Anomaly Detection and Alerting on AI-Fabric
Queue Counters
- Packet Transmit Rate: This counter tracks the rate at which packets are transmitted from the RoCE queue. A high transmit rate could indicate potential congestion or oversubscription.
- Packet Receive Rate: This counter measures the rate at which packets are received on the RoCE queue. Monitoring this rate can help identify potential bottlenecks or overloaded receivers.
- Dropped Packets: This counter tracks the number of packets dropped due to queue overflows or other reasons. Excessive packet drops can severely impact RoCE performance and should be investigated.
- ECN Marked Packets: Explicit Congestion Notification (ECN) is a mechanism used by RoCE to signal congestion.
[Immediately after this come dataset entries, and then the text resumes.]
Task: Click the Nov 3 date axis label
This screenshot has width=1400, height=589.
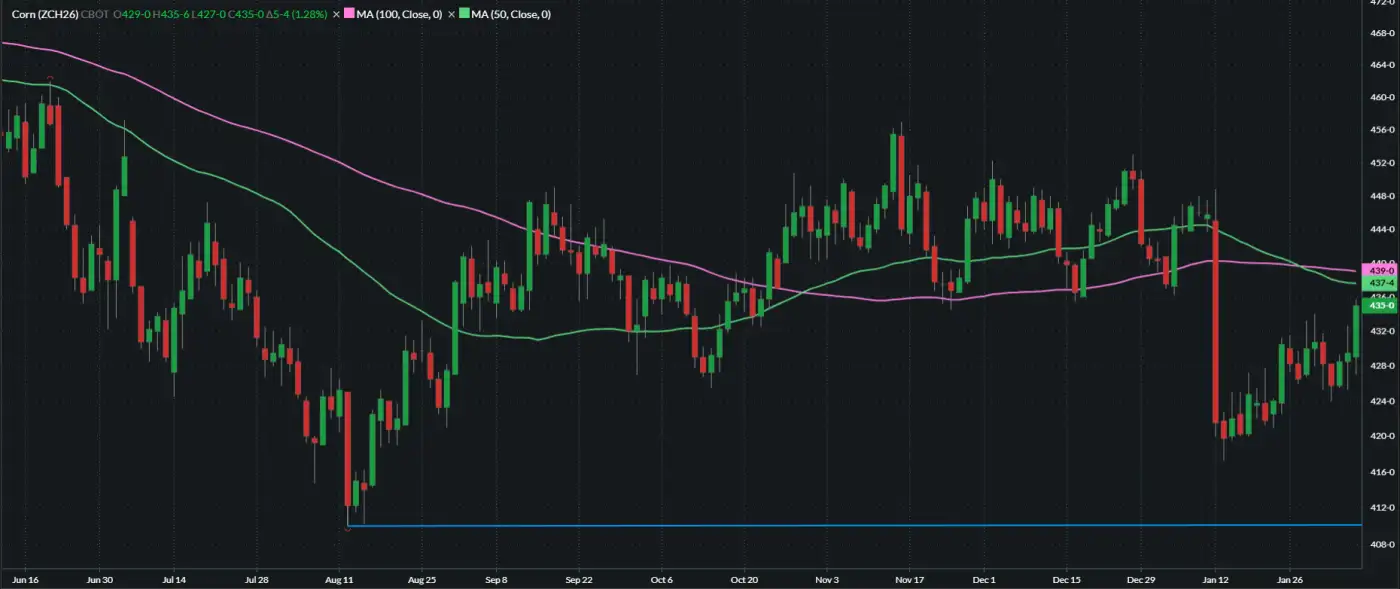Action: coord(826,579)
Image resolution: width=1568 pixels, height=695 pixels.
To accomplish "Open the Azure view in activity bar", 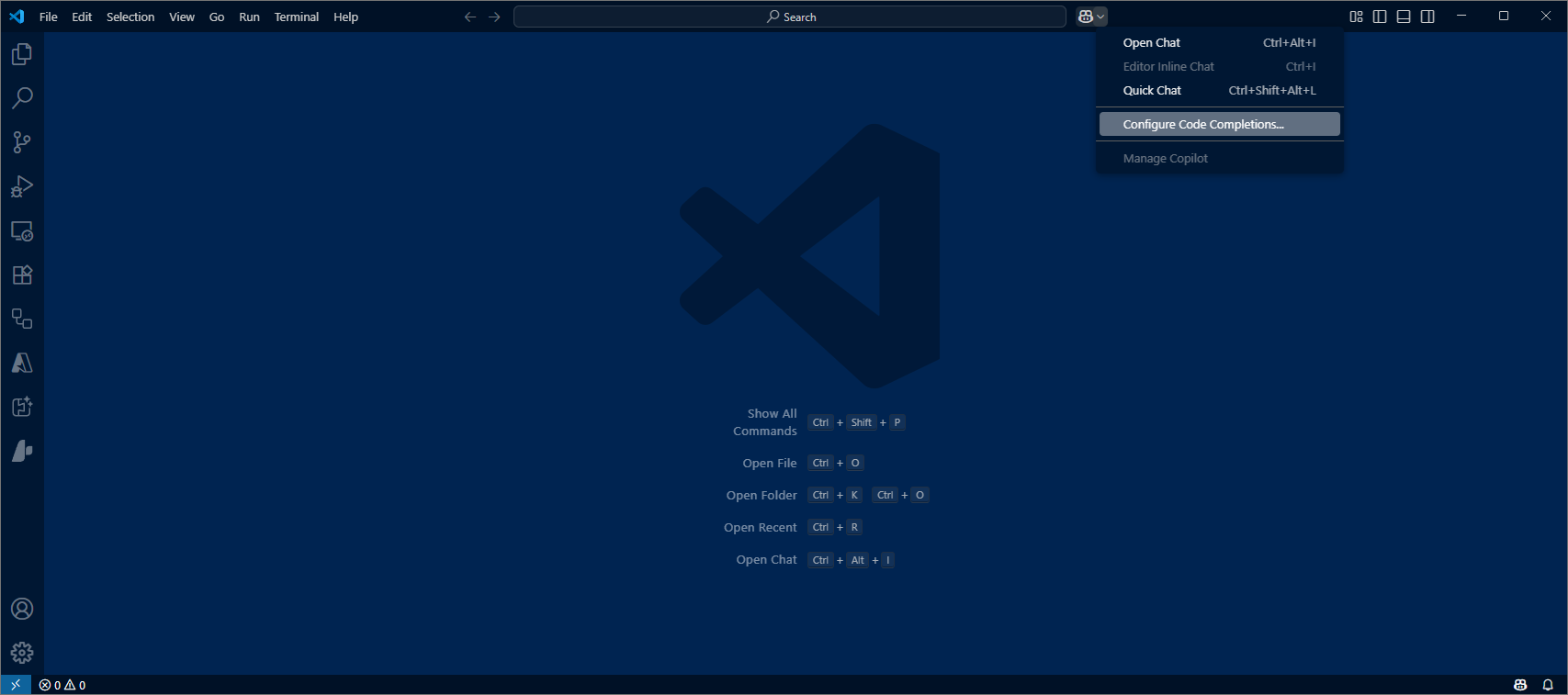I will (x=22, y=364).
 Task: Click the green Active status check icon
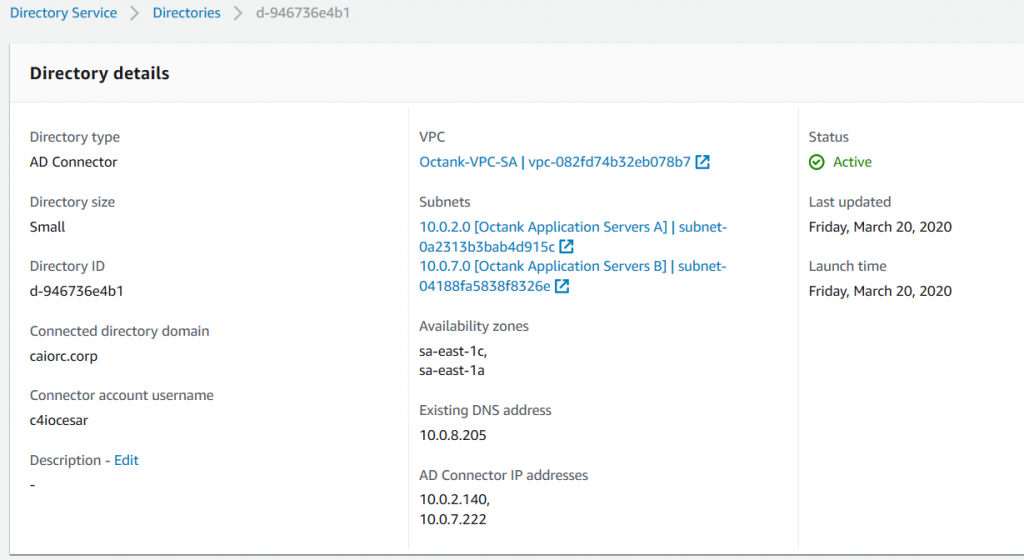(x=816, y=162)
Monitoring ECN marked packets can help identify and mitigate congestion before it becomes severe.
Performance Counters
- PFC (Priority Flow Control): PFC is a mechanism used by RoCE to pause traffic temporarily to prevent packet loss. Monitoring PFC events can help identify potential congestion hotspots in the network.
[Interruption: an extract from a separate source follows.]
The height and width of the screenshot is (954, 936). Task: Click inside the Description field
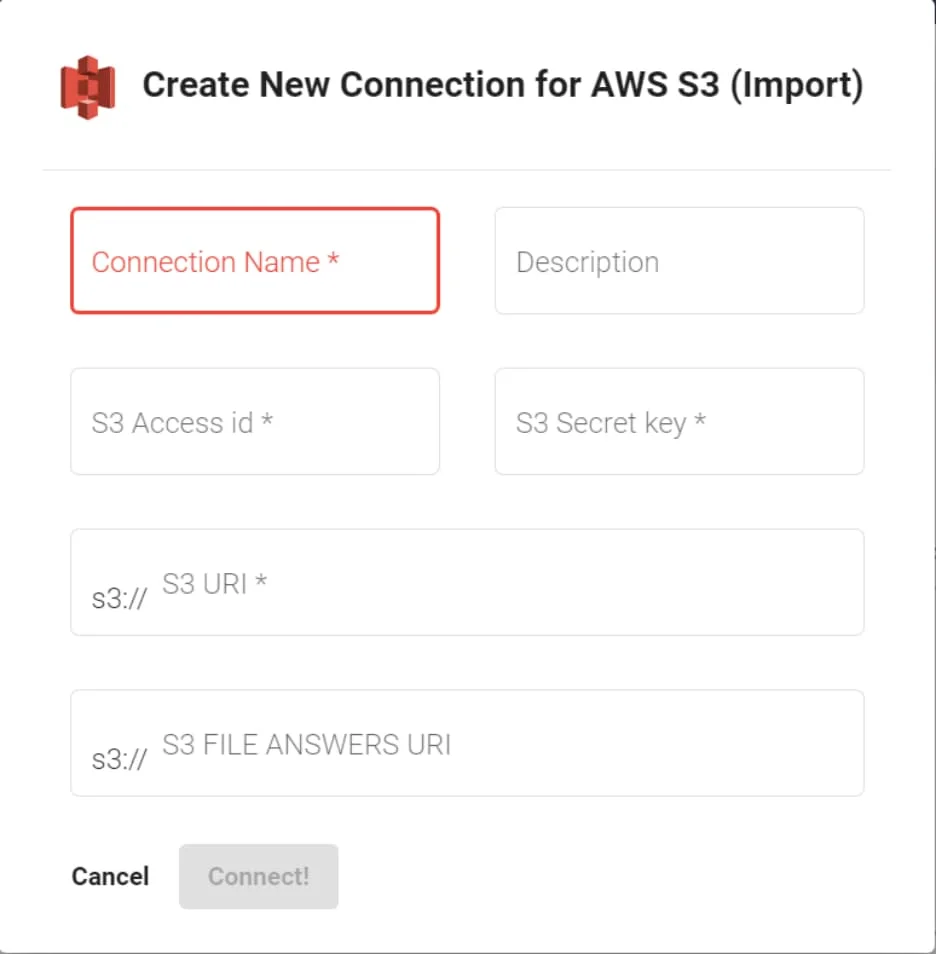tap(679, 261)
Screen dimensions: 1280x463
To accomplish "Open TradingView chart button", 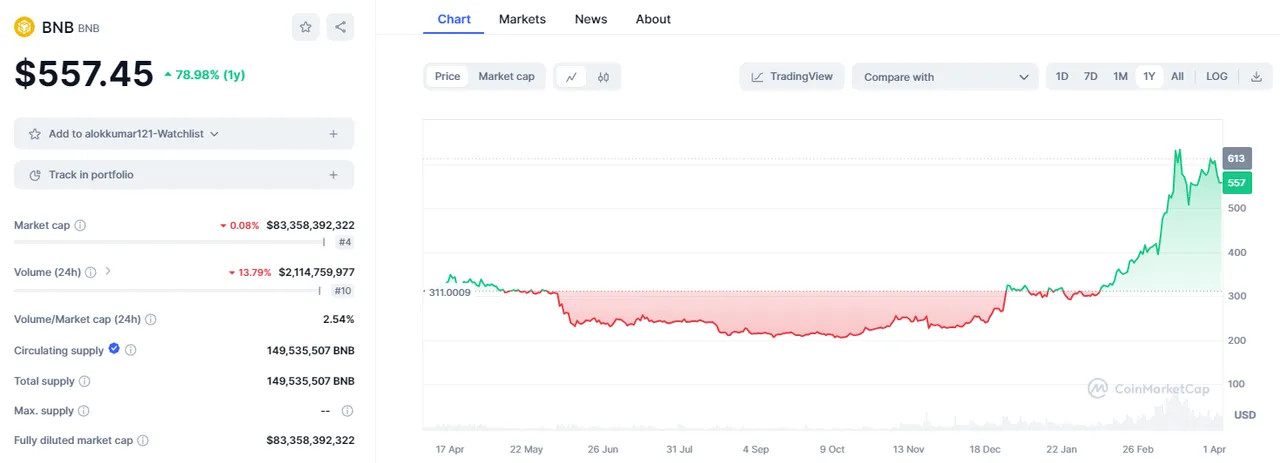I will point(792,77).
ONES 2.1 Rule Engine for Anomalies & Alerting
PFC Receive and Transmit Counters
Priority Flow Control (PFC) is a mechanism that prevents frame loss due to congestion. It operates by sending priority pause frames (per traffic class) to the sender when buffer thresholds are exceeded due to congestion. The count of priority pause frames sent/received by the device is available in the PFC counters.With the active monitoring of PFC counters, the ONES rule engine’s can create alerts Data center operators and administrators on potential congestion and hotspots. Customers have the flexibility to set their desired congestion threshold for alerting using the various attribute available:- Time Interval: 5 min, 10 min, 15 min , 30 min, 1 hr
- Conditions: Threshold breach (Greater/Lesser/Equal)
- Count Occurrences: 1 to as high as millions
Figure 1: Rule Configuration -Interface PFC receive counters
When conditions are met, the ONES rule engine dispatches alerts through configured channels such as Slack and Zendesk, as well as on the Watcher – Alerts page. These alerts provide essential information about the generated alert, including details on the device, interface, and queue.
Queue Drop Counters:
When setting up a network for lossless applications such as RoCE, it’s crucial to also monitor flows that may become lossy. Egress queue drop counters are vital for identifying congestion and traffic drops on outbound ports. Analyzing these egress queue drops helps customers troubleshoot network congestion and resolve performance issues. Furthermore, queue drop counters can be activated at the device level, allowing for an overall assessment of queue drops across all queues on every interface of a device.